Hortense Juliette Breyer (née Deschamps, de Sainte-Suzanne) - Lettres prêtées par sa petite fille Sylviane JONVAL
De sa plus belle écriture, Sylviane Jonval, de Warmeriville a recopié sur un grand cahier les lettres écrites durant la guerre 14-18 par sa grand-mère Hortense Juliette Breyer (née Deschamps, de Sainte-Suzanne) à son mari parti au front en août 1914 et tué le 23 septembre de la même année à Autrèches (Oise). Une mort qu’elle a mis plusieurs mois à accepter. Elle lui écrira en effet des lettres jusqu’au 6 mai 1917 (avec une interruption d’un an). Poignant.(Alain Moyat)
Il est possible de commander le livre en ligne
Cartographie 1914-1918 – Carte des positions au 1er février 1915
Lundi 1 février
Combat d’artillerie sur tout le front : notre artillerie prend l’avantage. A la Bassée, l’armée britannique ressaisit toutes les tranchées qu’elle avait momentanément perdues. Les Allemands canonnent Fouqueviers près d’Arras. Nous dispersons plusieurs rassemblements, d’Arras à Perthes. En Argonne, trois attaques ennemies sont repoussées près de Fontaine-Madame. Aucun changement de l’Argonne aux Vosges.
Le bulletin russe signale une heureuse progression au sud-ouest de la passe de Doukla dans les Carpates : trois lignes de tranchées allemandes ont été enlevées; 2500 prisonniers ont été faits. En mer Noire, la flotte russe a donné la chasse aux croiseurs turcs Medjidieh et Breslau. Un torpilleur russe a opéré un raid audacieux contre Trébizonde.

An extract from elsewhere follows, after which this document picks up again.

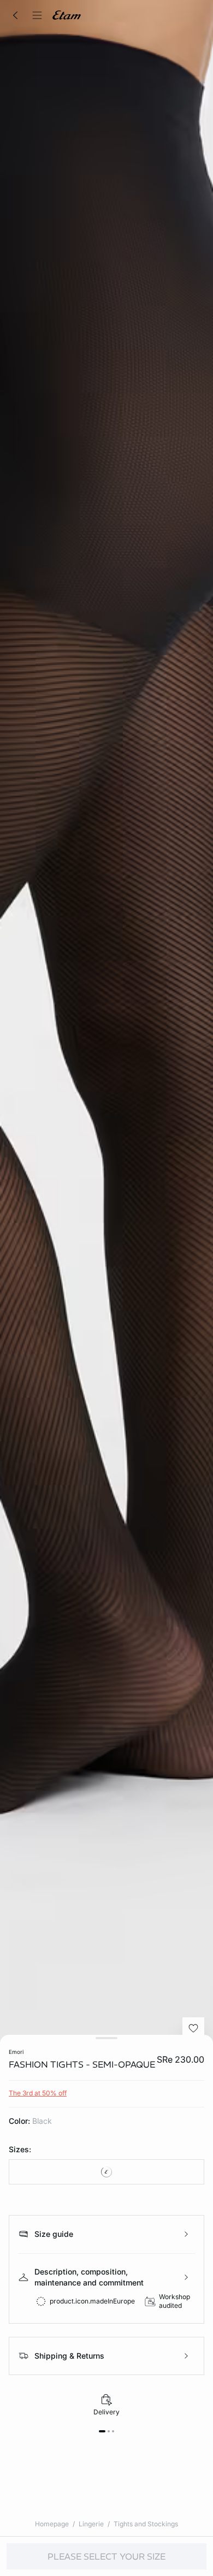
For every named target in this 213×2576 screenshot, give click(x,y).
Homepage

Les sous-marins allemands ont torpillé les vapeurs anglais Toko-Maru et Icaria, près du cap d’Antifer (côte de la Seine-Inférieure), et les vapeurs anglais Linda-Blanche et Ben-Cruackan, dans la mer d’Irlande.
Il se confirme que le prince de Bulow a essayé de séduire certains hommes politiques italiens en leur laissant entendre que la Péninsule pourrait, sans coup férir, s’enrichir de Trente et de Trieste.
La Grèce est prête à prendre les armes pour secourir la Serbie, si ce dernier pays voit encore s’aggraver le péril qui pèse sur lui.
Une brochure, sinon officielle, du moins officieuse du gouvernement de Bucarest, atteste que la Roumanie revendique près de la moitié du territoire et le tiers de la population de la Hongrie.
La Triple Entente a exposé son point de vue au gouvernement américain au sujet du projet qui prévoit l’acquisition, par les États-Unis, de bâtiments de commerce allemands. Ce point de vue est contraire aux principes du projet.